Gumby--you inspired me..
Nellie--your elegant way of writing is something I admire.
escorial--man of few words, you taught me less is more.
Lisa--we have walked the dark side of poetry together, and I was your willing student. 

You all have been mentors to me and I thank you. Peace always...Julia


----------



## toddm (Nov 26, 2014)

nice work! : )


----------



## Mutimir (Nov 26, 2014)

Nice hat trick. Well done. 

Now someone needs to take you down  Come on folks!


----------



## Ethan (Nov 27, 2014)

Well deserved congratulations and accolades! 
Best Regards
David


----------



## Firemajic (Nov 27, 2014)

Todd--I know you are proud of me, after all you have mentored me from day one. Generous and kind , you helped me every step of the way, My first lesson from you was "Never be cliche"[oh how I cringe in embarrassment when I remember my earlier poetry]. Your skill as a poet is unmatched when it comes to sheer beauty. So for your support ,kindness and mentoring--I thank you.
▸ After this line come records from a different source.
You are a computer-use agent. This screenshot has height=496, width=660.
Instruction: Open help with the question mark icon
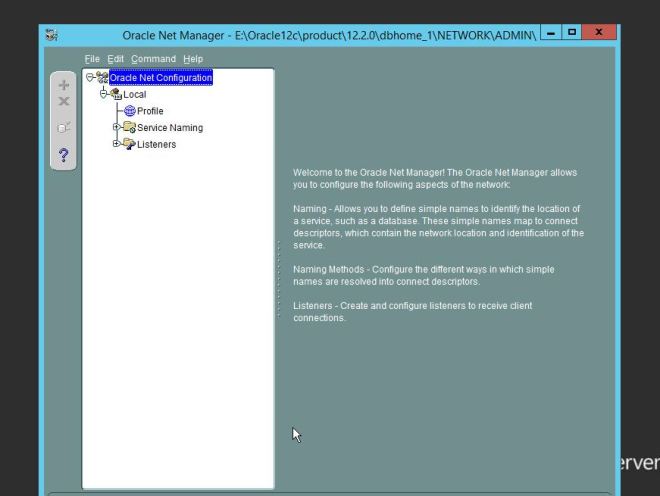(62, 154)
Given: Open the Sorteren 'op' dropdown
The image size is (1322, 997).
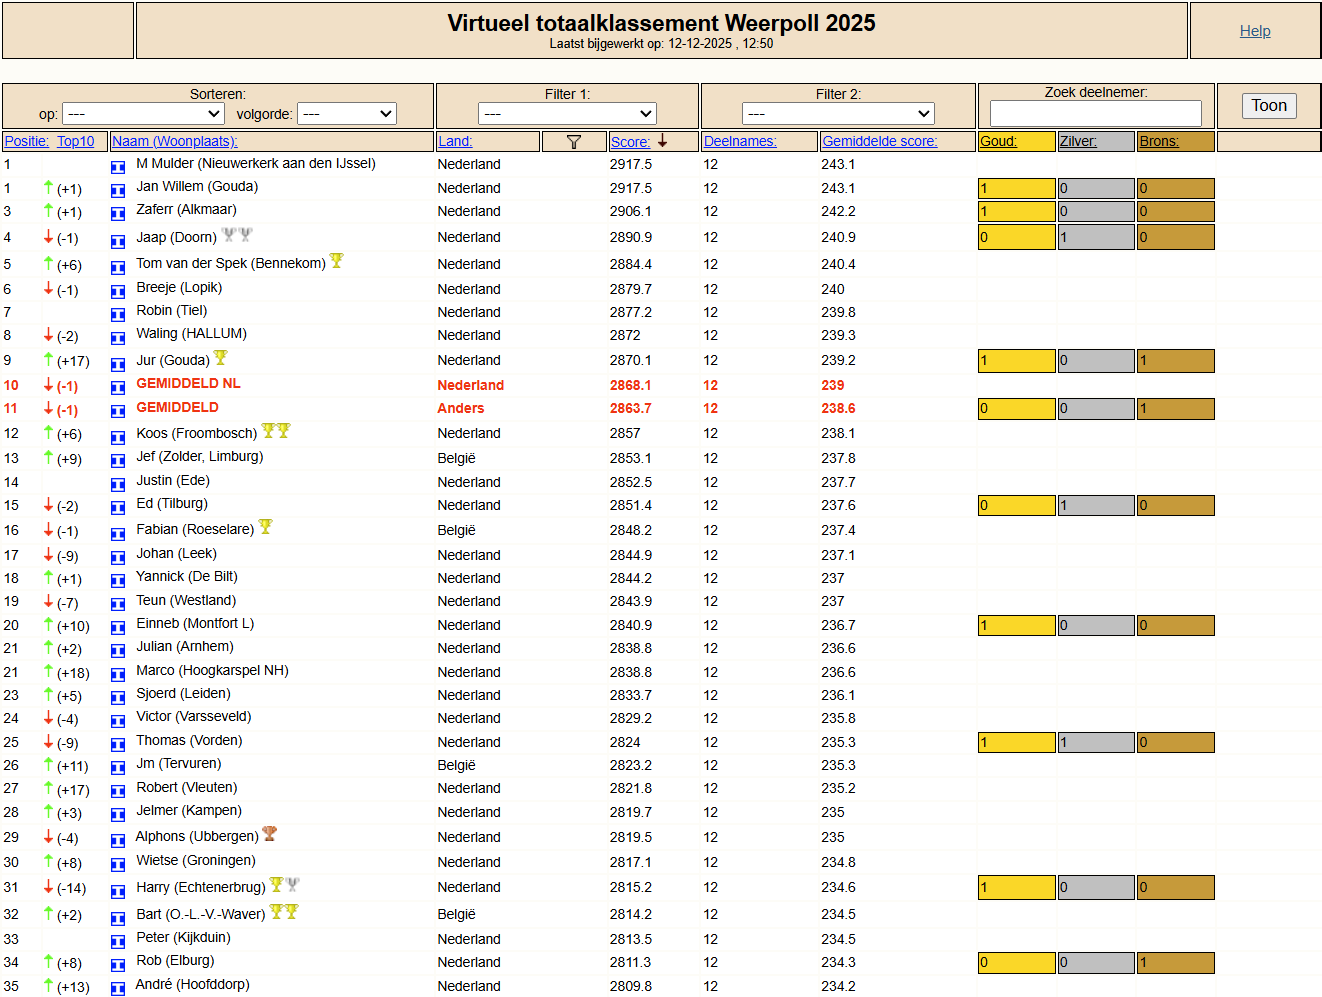Looking at the screenshot, I should coord(143,114).
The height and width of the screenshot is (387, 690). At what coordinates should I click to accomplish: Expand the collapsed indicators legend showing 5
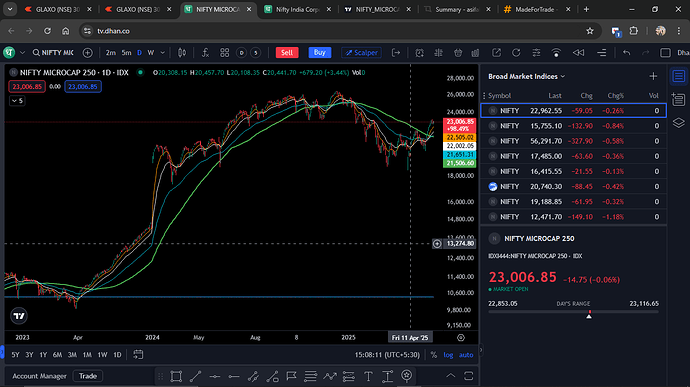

Erhan--You make me feel like a kid at Christmas when I read your breath taking poetry.Reading your work is like seeing a rare bird in flight or watching a Lunar eclipse , you just stand in awe--and for that moment in time you are transported to a place you have never been before.So you have taught me to dig deeper to express myself and for that, and the pleasure of your poetry--I thank you.

Mutimir--Thank you for your kind words ! I have enjoyed your poetry and the unique style you have, you have some mad writing skills and I have enjoyed reading your work.


----------



## jenthepen (Nov 27, 2014)

Way to go, girl*! *  :applouse:     I knew you had a winner with that one. Very well done.


----------



## rcallaci (Nov 27, 2014)

Julia

You know your craft well- you are a wordsmith (the highest compliant I can give). I've read many of your poems and each and every one is a treat unto itself. Congrats on this contest -you got those writing bones....

my warmest
bob


----------



## Firemajic (Nov 27, 2014)

jen--how I love to see poems through your eyes...I think I understand what the writer was saying, then I read your comments and have the rare pleasure of seeing it  through your exceptional vision and it is like taking off my sunglasses and really seeing the beauty that was hidden.  Your poetry is so gentle ,honest and beautiful and such a pleasure. Thank you for showing me how to go beyond the written word,and see with my heart and soul.


Bob--Oh my, your poetry is scary good, your skill is a thing of beauty and I am constantly amazed at the depths you plunge, I thought I had dark poetry down--but compared to yours--I was writing nursery rhymes...You my friend are a class act. Thank you for showing me how to be fearless when writing, Thank you so much. Peace always...Julia


----------



## PiP (Nov 28, 2014)

candid petunia said:


> That's a hat-trick, and probably a first in the history of the Poetry Challenges.  Congratulations, Jul!



Congratulations, Jul! A well deserved win and an amazing achievement!


----------



## candid petunia (Nov 29, 2014)

I am a bit late in announcing this:
Firemajic has decided to pass on the FoWF subscription to jenthepen for this month.  Thank you, Jul.


----------



## Deleted member 56686 (Nov 29, 2014)

candid petunia said:


> I am a bit late in announcing this:
> Firemajic has decided to pass on the FoWF subscription to jenthepen for this month.  Thank you, Jul.



That's a really nice thing to do Jules :smile:


----------



## Caragula (Nov 29, 2014)

Well deserved, it got my vote anyway


----------



## qwertyportne (Nov 29, 2014)

Beautiful poem, Firemajic. Congratulations on the win!


----------



## jenthepen (Nov 29, 2014)

Just got back on the forums after 'real life' reared up for a while. And I come back to discover that Julia has chosen me to benefit from her wonderful kindness. Thank you, Jul, you are a star of a friend.

jen


----------



## Firemajic (Nov 29, 2014)

PiP--thank you, you are such a kind and welcoming spirit and you are one of the people who for me, makes WF such a wonderful place...
mrmustard--really the thanks go to candid petunia--she reminded me that I could do that, so thanks cp!
Qwertyportne--Thank you for the wonderful comment, I will never forget the first time I read your poem "Back Seat"...That was when I knew the full power of poetry...Thank you.
caragula---Thank you for your kind words. Your poem "Emily" was so bittersweet, one that I shall never forget...
jenthepen--you are so welcome.   Peace always...Julia


----------



## The Defenestrator (Nov 29, 2014)

I have a lot to learn.   Great job Julia, it was truly a good poem.


----------



## Firemajic (Nov 30, 2014)

The Defenestrator--thank you! Your entry poem was wonderful , I have enjoyed getting to know you, looking forward to reading much more of your work. Peace always...Julia


----------